Page excerpt start
February 28, 2007

Positive News: Multichannel Marketer Innovation

I'm going to start each month with good stories in the world of multichannel retailing. The good news could be about people, marketing activities, or strategies.

Here's a few things I noticed this evening on various multichannel marketer websites.

Ann Taylor has a nice "Trends" landing page. What I like is that Ann Taylor has a point of view about their merchandise. Ann Taylor competes in a very challenging market, with numerous direct competitors, and pressure from the high-end and low-end of the market. I like that they are trying to differentiate themselves from their competition.

L.L. Bean's homepage prominently features catalog requests and e-mail signup above the fold. When you have the type of traffic that L.L. Bean has, it is important to try to build a relationship with visitors. Bean is not shy about encouraging the random visitor to engage.
Page excerpt end
Supplied information start
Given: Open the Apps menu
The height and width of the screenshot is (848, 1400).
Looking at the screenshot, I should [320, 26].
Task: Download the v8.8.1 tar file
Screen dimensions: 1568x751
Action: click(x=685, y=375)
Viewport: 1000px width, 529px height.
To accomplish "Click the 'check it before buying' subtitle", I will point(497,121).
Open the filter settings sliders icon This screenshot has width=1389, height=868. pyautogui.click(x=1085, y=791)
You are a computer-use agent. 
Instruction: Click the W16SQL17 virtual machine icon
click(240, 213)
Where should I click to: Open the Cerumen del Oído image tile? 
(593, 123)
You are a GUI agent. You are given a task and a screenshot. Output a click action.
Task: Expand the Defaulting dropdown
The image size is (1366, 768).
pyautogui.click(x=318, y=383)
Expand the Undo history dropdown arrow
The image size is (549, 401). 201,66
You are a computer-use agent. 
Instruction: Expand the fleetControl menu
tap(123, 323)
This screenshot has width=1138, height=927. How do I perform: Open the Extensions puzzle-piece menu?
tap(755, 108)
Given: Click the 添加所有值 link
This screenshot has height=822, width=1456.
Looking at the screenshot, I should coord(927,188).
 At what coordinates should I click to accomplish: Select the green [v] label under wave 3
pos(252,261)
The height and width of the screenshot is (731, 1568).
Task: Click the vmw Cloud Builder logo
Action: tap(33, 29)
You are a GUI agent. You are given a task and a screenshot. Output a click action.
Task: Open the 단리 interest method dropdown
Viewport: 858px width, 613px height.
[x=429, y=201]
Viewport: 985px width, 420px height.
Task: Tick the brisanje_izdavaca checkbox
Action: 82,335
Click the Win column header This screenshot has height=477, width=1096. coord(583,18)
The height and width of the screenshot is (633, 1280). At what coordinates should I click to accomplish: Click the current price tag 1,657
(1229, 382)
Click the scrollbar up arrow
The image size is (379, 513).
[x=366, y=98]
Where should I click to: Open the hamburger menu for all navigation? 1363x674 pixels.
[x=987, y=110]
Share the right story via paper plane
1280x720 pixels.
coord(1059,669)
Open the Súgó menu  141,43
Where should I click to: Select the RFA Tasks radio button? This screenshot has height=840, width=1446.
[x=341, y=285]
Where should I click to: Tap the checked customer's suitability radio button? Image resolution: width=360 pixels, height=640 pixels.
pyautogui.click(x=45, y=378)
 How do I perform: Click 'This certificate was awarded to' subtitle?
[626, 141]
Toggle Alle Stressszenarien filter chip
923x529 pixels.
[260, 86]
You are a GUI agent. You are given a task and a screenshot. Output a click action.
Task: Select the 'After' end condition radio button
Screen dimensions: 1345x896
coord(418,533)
Supplied information end
Exercise tasks:
**1.** Repeat the passage of the post on multichannel marketer innovation starting with "I'm going to" and going on through "activities, or strategies.".
**2.** Continue the post on multichannel marketer innovation from where it stops.

Answers:
**1.**
I'm going to start each month with good stories in the world of multichannel retailing. The good news could be about people, marketing activities, or strategies.

**2.**
Visit the homepage of Urban Outfitters. Check out the upper right hand corner of the screen. If you don't have anything in your shopping cart, Urban Outfitters scribbles out the View Basket tab, circles the word "empty" on your shopping cart, and points an arrow to the cart. I visited the homepage, and noticed this immediately. Clever! Move your mouse along the links across the top of the page, and see what happens.

Gymboree has a survey on the homepage. Using the phrase "We Listen", they offer you the opportunity to answer four questions about what you think about their Easter line of merchandise. It would be fun to segment those who fill out the survey, and understand if the commenters are high-value customers, and then link that data to actual visitation, shopping cart, and purchase metrics.

At the top of Lane Bryant's homepage, you see two flags. If you are a Canadian visitor, you can click your flag, in order to see merchandise denominated in Canadian currency. It's always good to make your site friendly to our friends living north of the border.

Patagonia has the courage to publish a voluntary recall on their homepage.

Are there any multichannel retailers you would like to praise, multichannel retailers who are doing unique and innovative things?

2 comments:

  1. In the spirit of "one positive day", I'm going to post "one positive comment" (in contrast to my typical "great point -- but here are 101 reasons why you're wrong" kind of comment).

    Thanks for pointing out the positive aspects of these retailers' sites.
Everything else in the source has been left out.